If wages are stabilized, profits would be reduced, which will lower dividends to the shareholders. Low profits will reduce managers’ desire to further engage in corporate social responsibility

6. Sub-optimal utilisation of resources:

If scarce resources are utilised for social goals, this would violate the very purpose of existence of an organisation.

Debate over CSR:

After considering the arguments in favour and against the concept of CSR, some points are still left unanswered. These are:

1. Operational definition of CSR:

The traditional view on CSR provided no information on business concerns about social values. The modern approach also provides no clear guidelines to managers. Business executives follow their own values and interests about social expectations. Actual meaning of CSR is, however, difficult to determine.


2. No view of competitive corporate environment:

Every business operates in the larger business system. It cannot come out of that system and transformation of society within the existing parameters of business system seems to be illusory. Business power is not unified and, therefore, even if they wish, they cannot fully meet the needs of the society. Redirecting resources towards needs of the society can perhaps be possible if government rewrites rules under which business corporations will operate.

3. Limited ability:

The proponents of CSR assume that business units have unlimited ability to fulfill social desires. However, it is not so. Business firms have limited ability to respond to social changes. Social actions will increase the costs and prices, which will place these firms at a competitive disadvantage in relation to firms who are not socially responsive.
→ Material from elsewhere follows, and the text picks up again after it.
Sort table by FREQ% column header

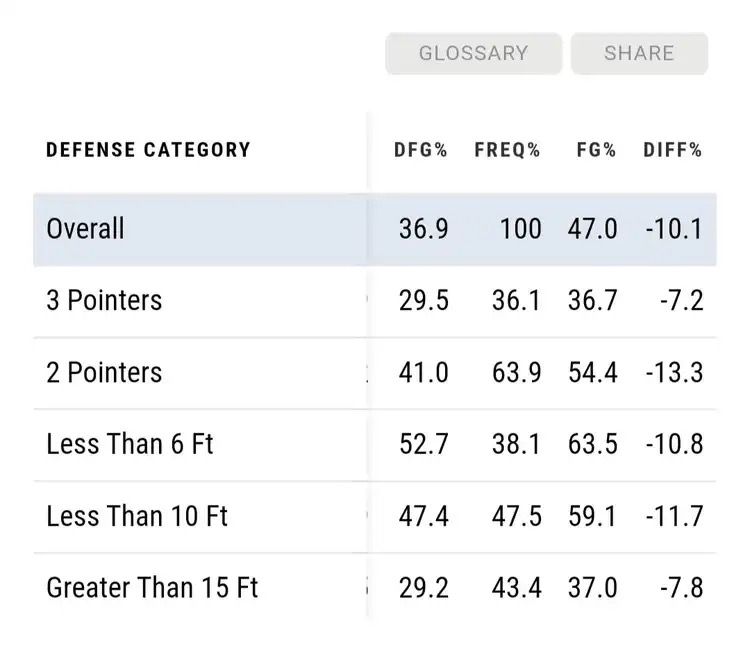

4. Lack of uniformity in business policies:

Solving social problems is not feasible in competitive business environment unless all firms follow the same policy. Government can intermediate and make all competitors pursue the same policy on social problems. Government is in fact, framing standards for businesses to follow with respect to physical environment, occupational safety and health, equal opportunity, consumer concerns etc.


5. Moral responsibility:

Business firms feel that they have economic responsibility to produce goods and services. Their economic responsibilities justify their reason for existence. Why should business organisations have moral responsibilities? What are the moral justifications for the same?